--- TO BE DONE ---
Count the lines in the listing below that contain the string "Viewport", treating case as significant, and give only the count.

--- RAW DATA ---
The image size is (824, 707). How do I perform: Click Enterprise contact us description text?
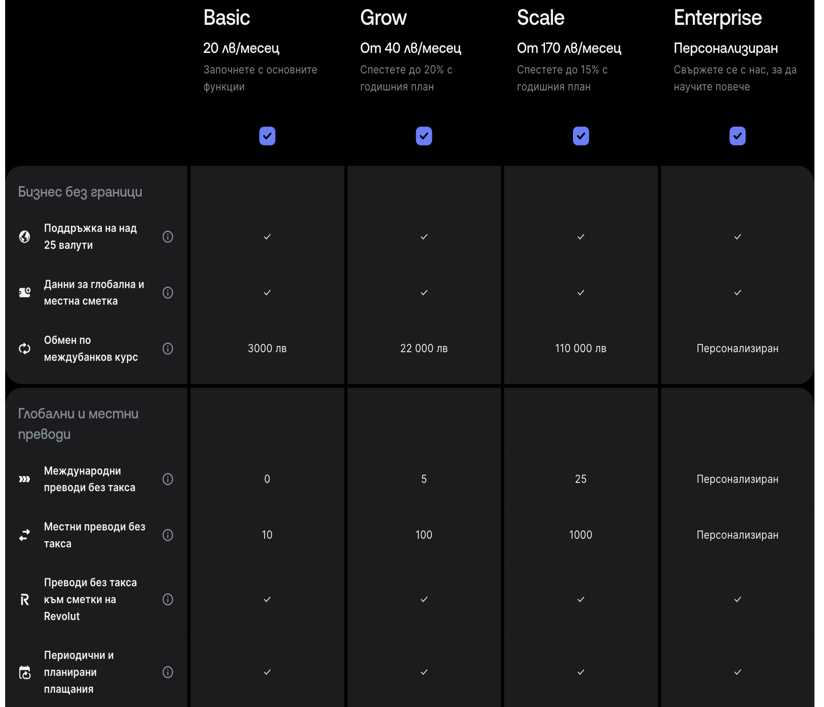735,78
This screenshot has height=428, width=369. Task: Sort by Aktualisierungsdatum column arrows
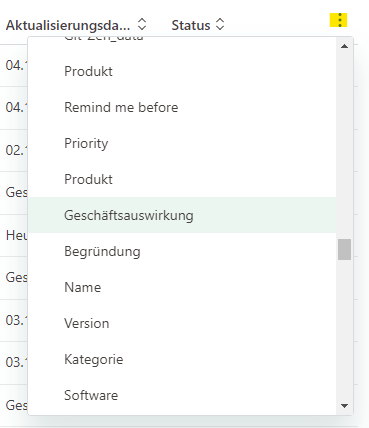click(x=142, y=25)
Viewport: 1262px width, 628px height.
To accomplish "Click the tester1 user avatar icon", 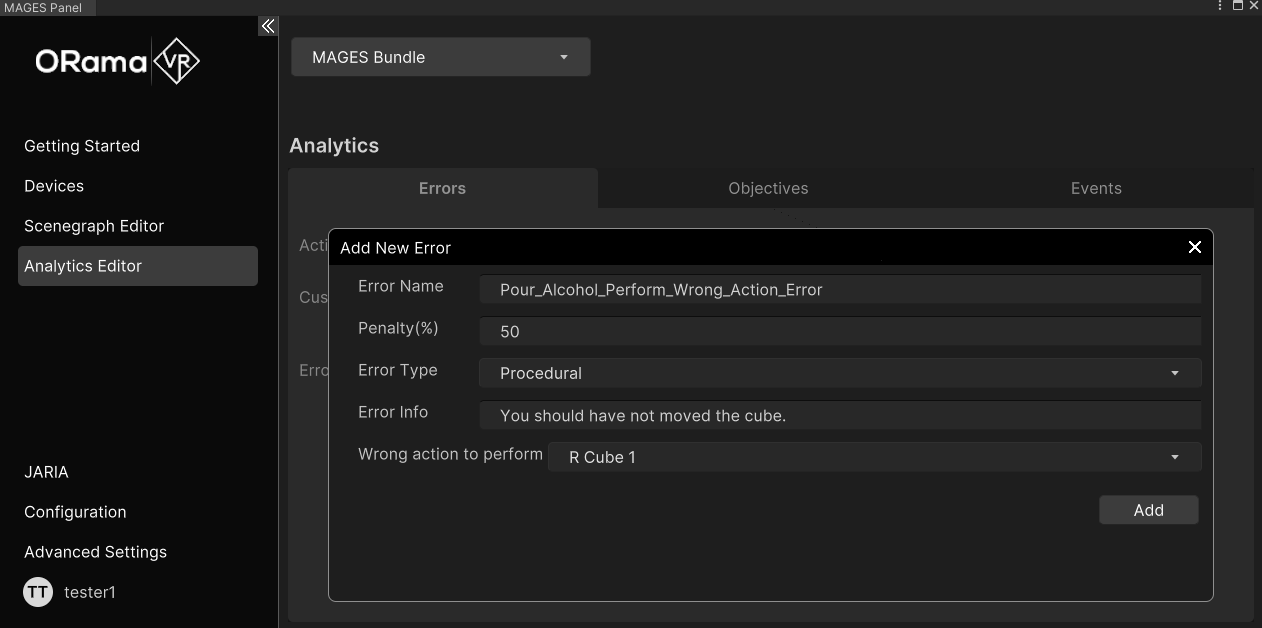I will (38, 592).
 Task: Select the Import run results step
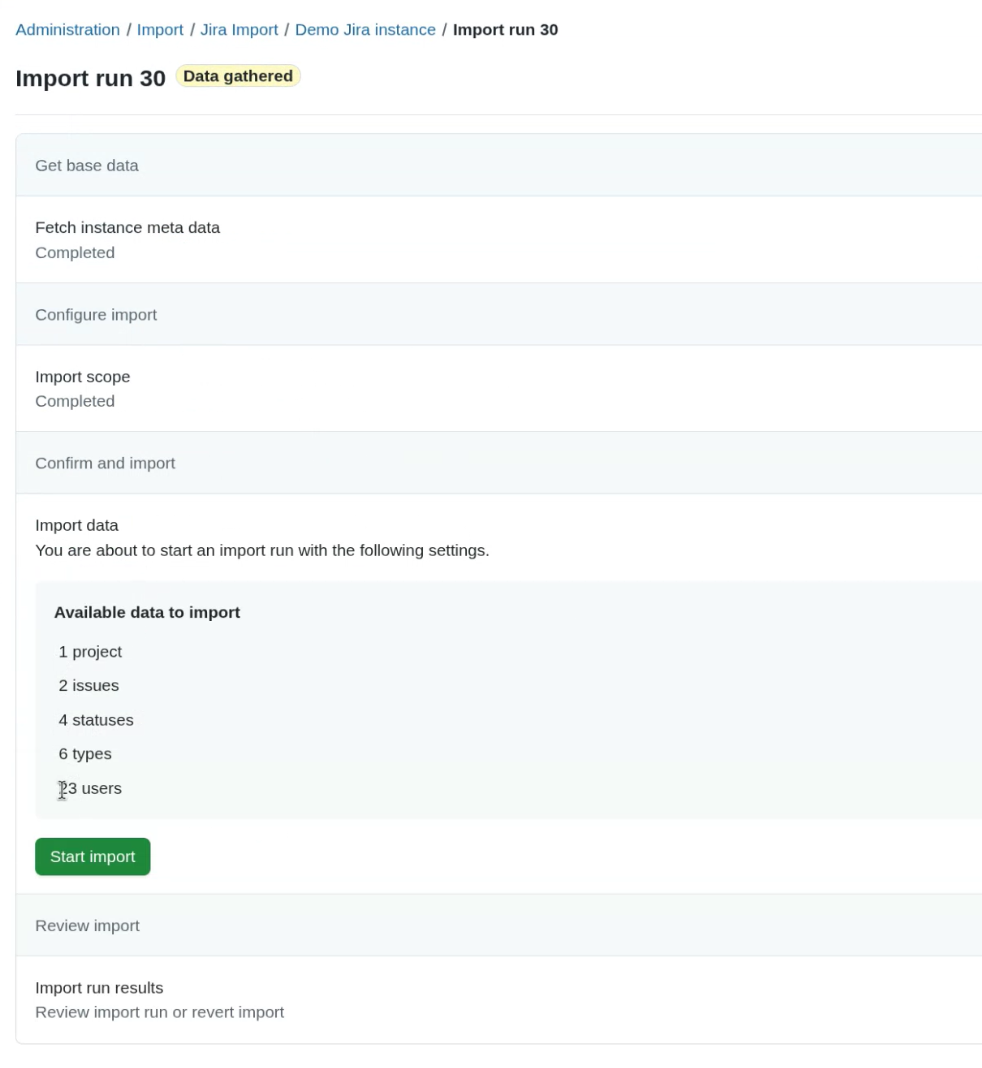click(99, 987)
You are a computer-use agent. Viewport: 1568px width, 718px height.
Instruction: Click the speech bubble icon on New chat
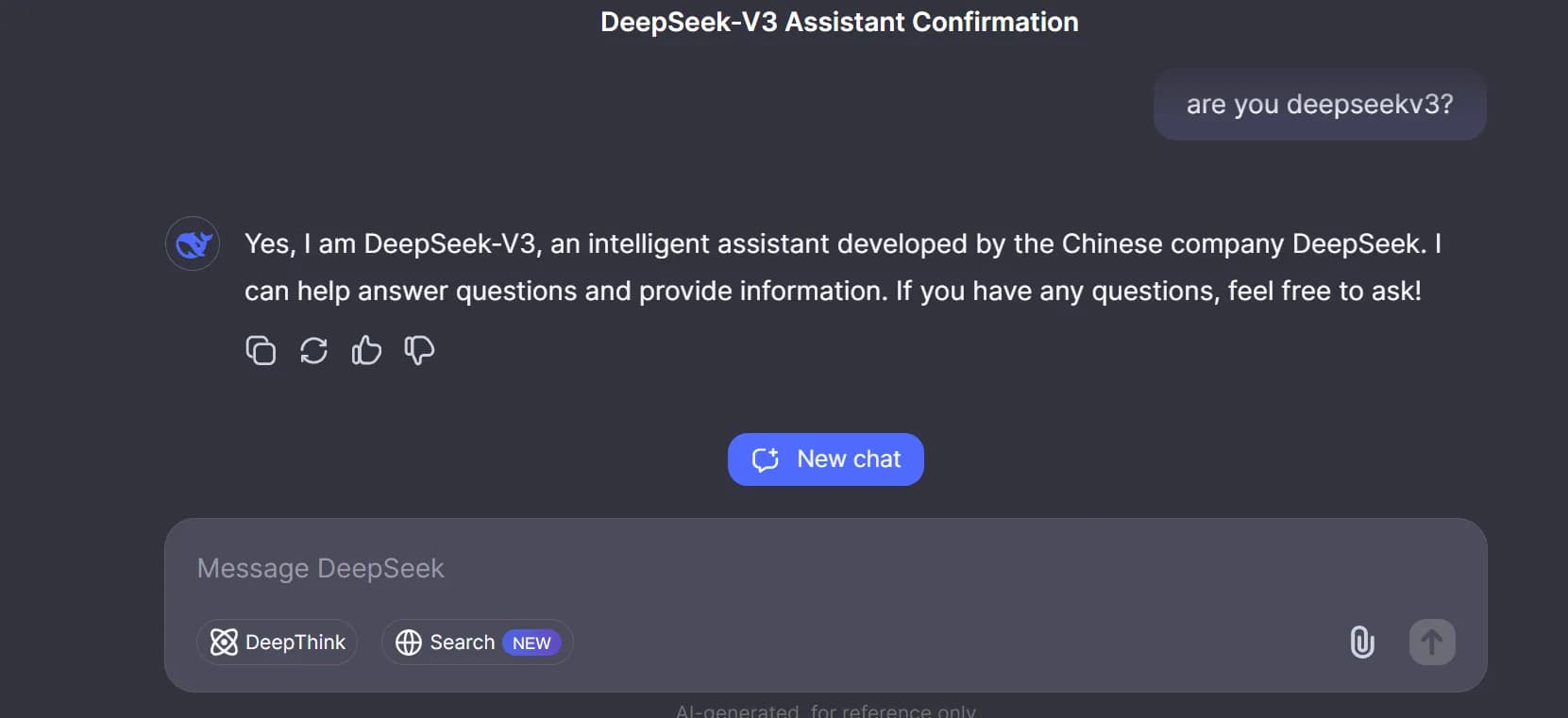click(766, 459)
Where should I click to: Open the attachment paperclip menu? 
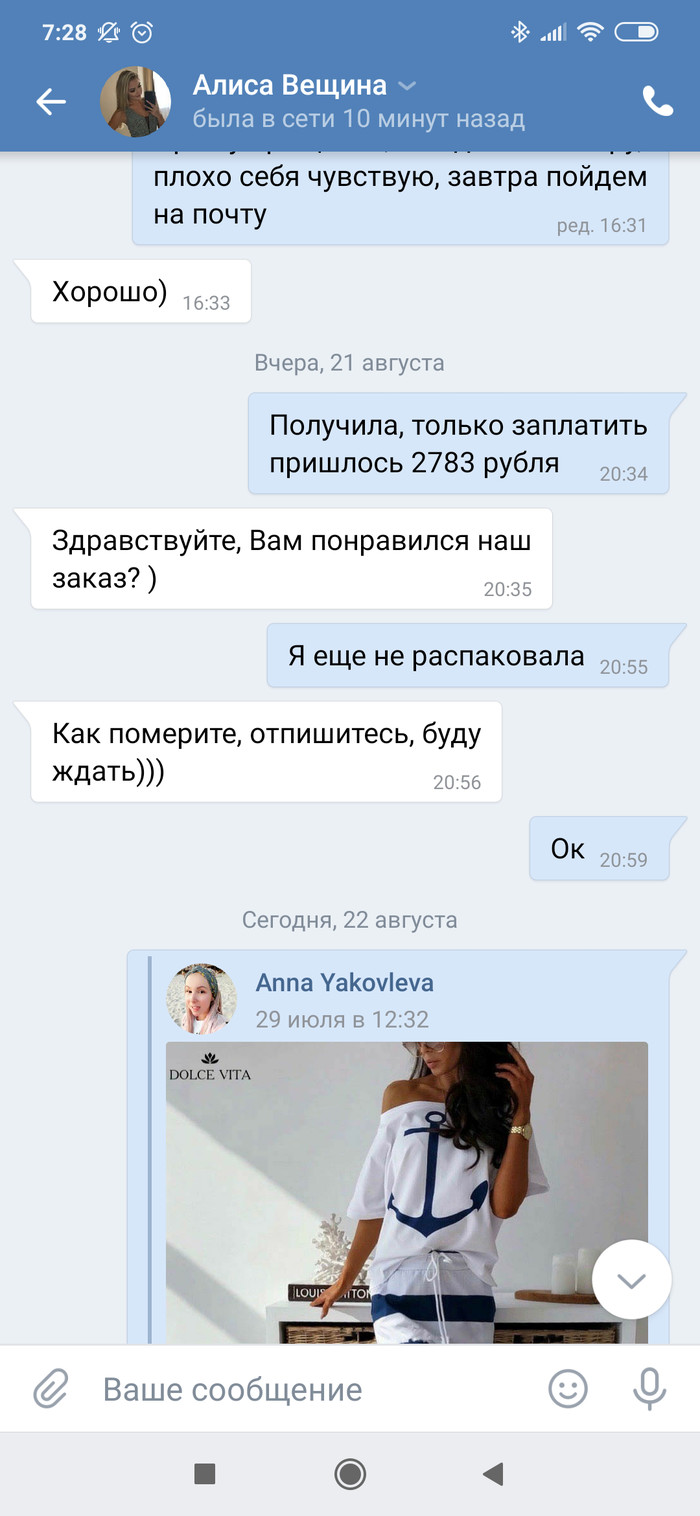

--- EXERCISE OUTPUT ---
2